身後傳來一個清亮的聲音,謝屠身子猛地一震。
他沒有回頭,筆直地站在原處,一動不動。
沈晏安花了一天時間,終于逛完了那不遜于沈府的大院,休息了一會,又忙不疊地回來找謝屠。
冷嶼說,這院子給他住。
但冷嶼人又沒來,院子自然随便他支配,他願意讓誰住就讓誰住。
他發達了,總得讓小弟也沾沾光。
謝屠算不上小弟,若當他是狗,又不算乖。
總對他龇牙還說不好聽的話,但好在伺候得還不錯,該給點甜頭。
不然翻臉不認人,反過頭來咬他,那就嗚呼哀哉了。
沈言是在夢中當過皇帝的人,對于人性和制衡之道,自以為十分了解。
他深沉地想了一路,思考該怎樣借機打壓磋磨謝屠,讓他老老實實對他唯命是從,還沒想出個結果,就已經到達宿舍。
謝屠站在門口,不動也不吱聲,沈言一眼就看到了他手上拎的東西,鼻子這時候可靈了,眼睛一亮,飛快地湊過去,“你給我帶了什麼好吃的?”
謝屠不說話。
過了兩秒,才說:“沈晏安,你搬出去了?”
聲音和往常沒兩樣,甚至更輕更溫柔,沈晏安無知無覺地去取他手裡的糕點盒子,沒拽動。
“你松……”沈晏安有些氣惱地擡頭看他,看到他的表情,先是害怕,後又轉為委屈,不開心地松手往後退了幾步,“不是給我買的,我不吃就不吃,你生什麼氣啊。”
謝屠把糕點放桌上,轉身看門外的沈晏安,勾唇輕笑:“我問你是不是搬出去了。

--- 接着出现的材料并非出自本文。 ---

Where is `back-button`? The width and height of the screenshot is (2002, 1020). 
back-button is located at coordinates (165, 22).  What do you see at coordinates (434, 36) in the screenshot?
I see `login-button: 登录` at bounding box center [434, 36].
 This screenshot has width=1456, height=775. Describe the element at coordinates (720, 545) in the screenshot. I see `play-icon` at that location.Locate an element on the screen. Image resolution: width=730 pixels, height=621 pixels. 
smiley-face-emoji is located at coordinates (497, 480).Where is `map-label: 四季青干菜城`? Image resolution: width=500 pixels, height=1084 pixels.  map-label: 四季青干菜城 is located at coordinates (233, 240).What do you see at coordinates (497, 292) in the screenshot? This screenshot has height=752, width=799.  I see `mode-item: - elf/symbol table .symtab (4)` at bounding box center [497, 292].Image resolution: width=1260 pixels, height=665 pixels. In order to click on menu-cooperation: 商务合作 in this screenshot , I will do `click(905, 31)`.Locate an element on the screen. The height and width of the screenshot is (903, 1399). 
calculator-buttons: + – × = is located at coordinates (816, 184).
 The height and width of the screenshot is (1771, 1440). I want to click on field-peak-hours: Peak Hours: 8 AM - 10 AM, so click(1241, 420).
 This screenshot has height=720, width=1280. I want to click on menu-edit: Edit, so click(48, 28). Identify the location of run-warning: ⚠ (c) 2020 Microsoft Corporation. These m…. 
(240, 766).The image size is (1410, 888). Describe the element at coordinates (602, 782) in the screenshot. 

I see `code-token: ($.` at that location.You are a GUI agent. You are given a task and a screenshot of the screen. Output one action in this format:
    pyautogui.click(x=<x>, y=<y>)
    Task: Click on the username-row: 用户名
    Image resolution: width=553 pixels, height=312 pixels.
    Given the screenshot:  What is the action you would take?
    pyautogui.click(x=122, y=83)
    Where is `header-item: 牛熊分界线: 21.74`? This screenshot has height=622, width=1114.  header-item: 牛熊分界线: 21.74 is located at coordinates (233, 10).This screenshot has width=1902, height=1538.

”
他這模樣陰恻恻的,好像冒着涼氣,沈晏安不敢靠近,又後退幾步,離得遠遠地,硬着頭皮道:“先前不是跟你說了我要搬?你還問我幹嘛。”
謝屠又問:“你不想和我住,是嗎?”
沈晏安其實已經習慣謝屠的伺候,對他也有些許好感,但謝屠這火來得莫名其妙,沈晏安也被他這一句句的質問弄出了真火,眼睛一閉開始攻擊:
“那不然呢?你喜怒無常陰晴不定,開心了怎麼都行,不開心了就找茬收拾我,誰會喜歡和這種人一起住?”
“再說了,這宿舍院子又破又小,後院還都是雜草,光是看着就倒胃口,你要不要去我搬去的地方看看?光是花園就有兩個,有意思的東西多了去了,我何必在這破地方受苦?”
謝屠抿唇,黑沉沉的眼睛望着沈晏安,“那你還回來幹什麼?”
沈晏安嘴硬,“我有東西落這兒了。”
謝屠側身讓開,聲音又淡又冷:“取走。”頓了頓,咬緊後槽牙,從嗓子眼裡擠出幾個字,“你以後,别、來、找、我。”
謝屠的手背浮起青筋,神情極其陰鸷駭人,沈晏安盯着他看了一會,突然從地上撿起一塊石頭往他身上丢,轉身大步離去。
沈晏安在大門,謝屠在小門,沈晏安力氣也就那麼大,石頭選的也不好,用盡全力丢過去,石頭劃了一道虛弱的抛物線,在半空落下,又滾了滾,堪堪停在謝屠腳尖。
謝屠眼珠子向下轉,盯着那塊小石頭看了幾秒,冷嗤一聲,将石頭踢開,随手将甜點扔了,砰地一聲關上房門。